▶ EXERCISE DESCRIPTION:
Extract each line below that contains the string "pixels", copying it unchanged.

Begin

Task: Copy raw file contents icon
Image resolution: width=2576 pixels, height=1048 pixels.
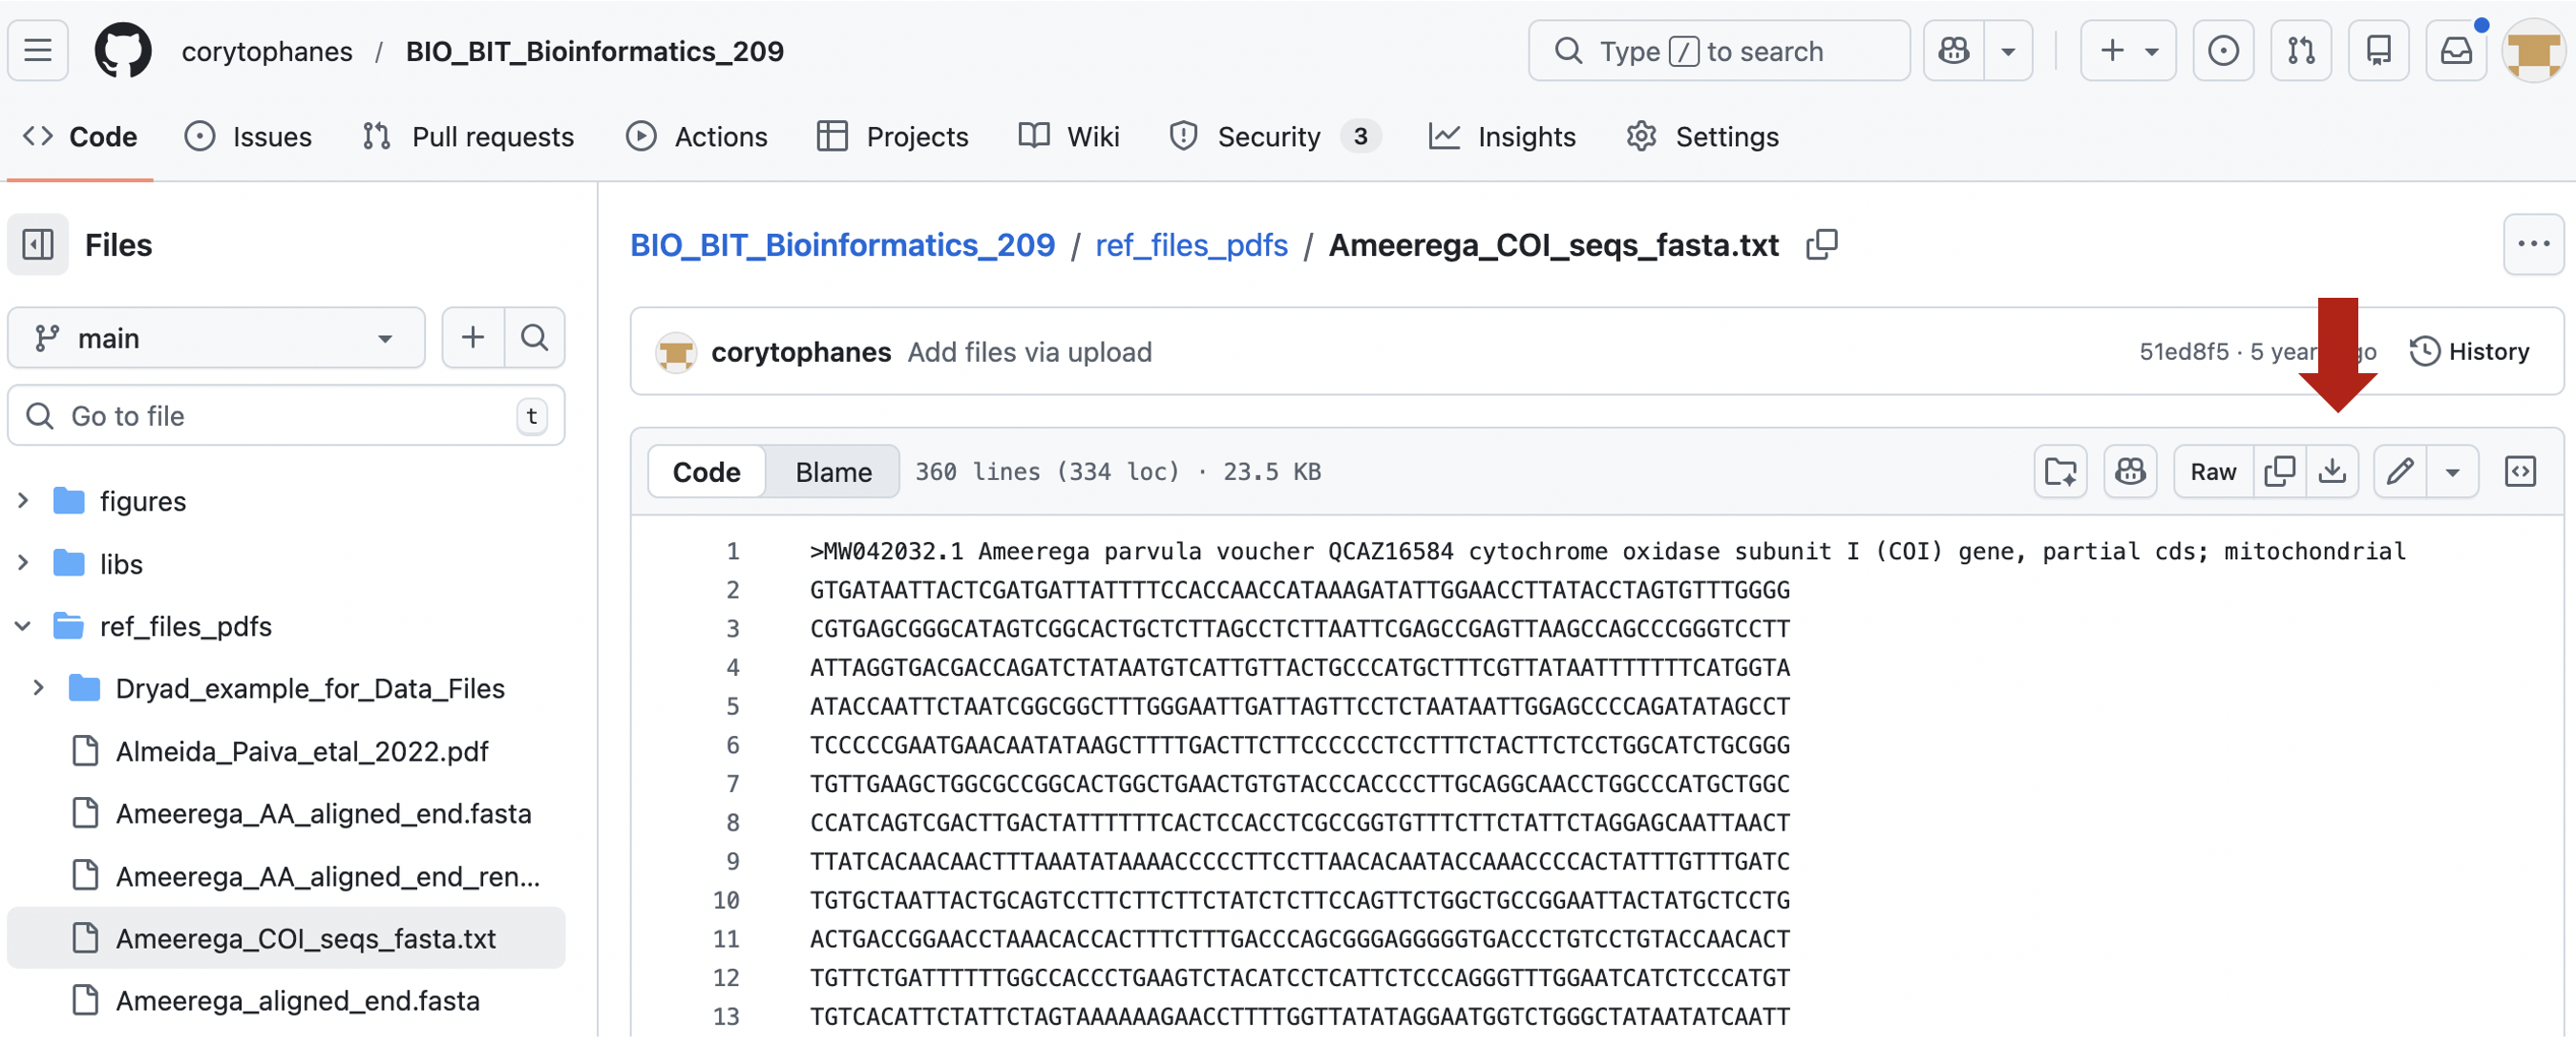Action: (x=2279, y=472)
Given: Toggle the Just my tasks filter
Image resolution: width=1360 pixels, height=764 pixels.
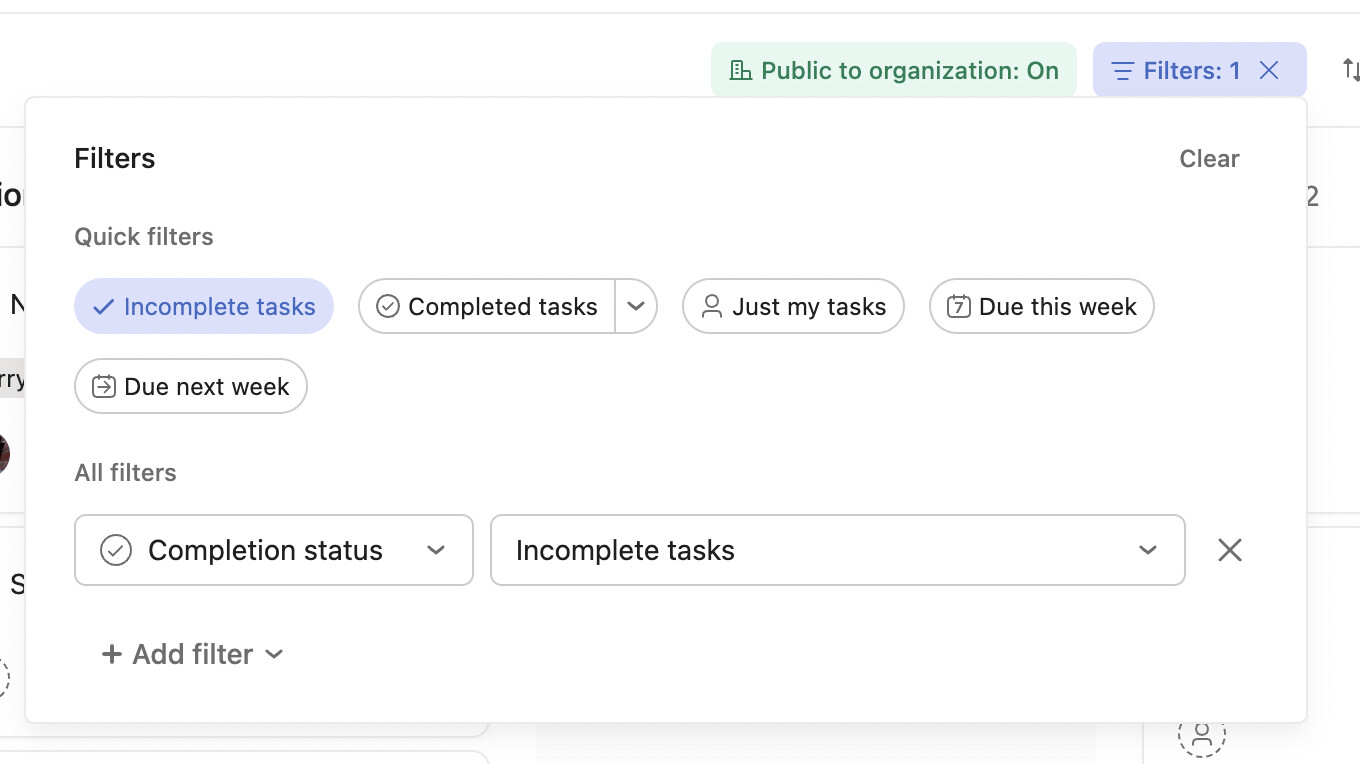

End

▶ TASK RESPONSE:
Image resolution: width=2576 pixels, height=1048 pixels.
Image resolution: width=1360 pixels, height=764 pixels.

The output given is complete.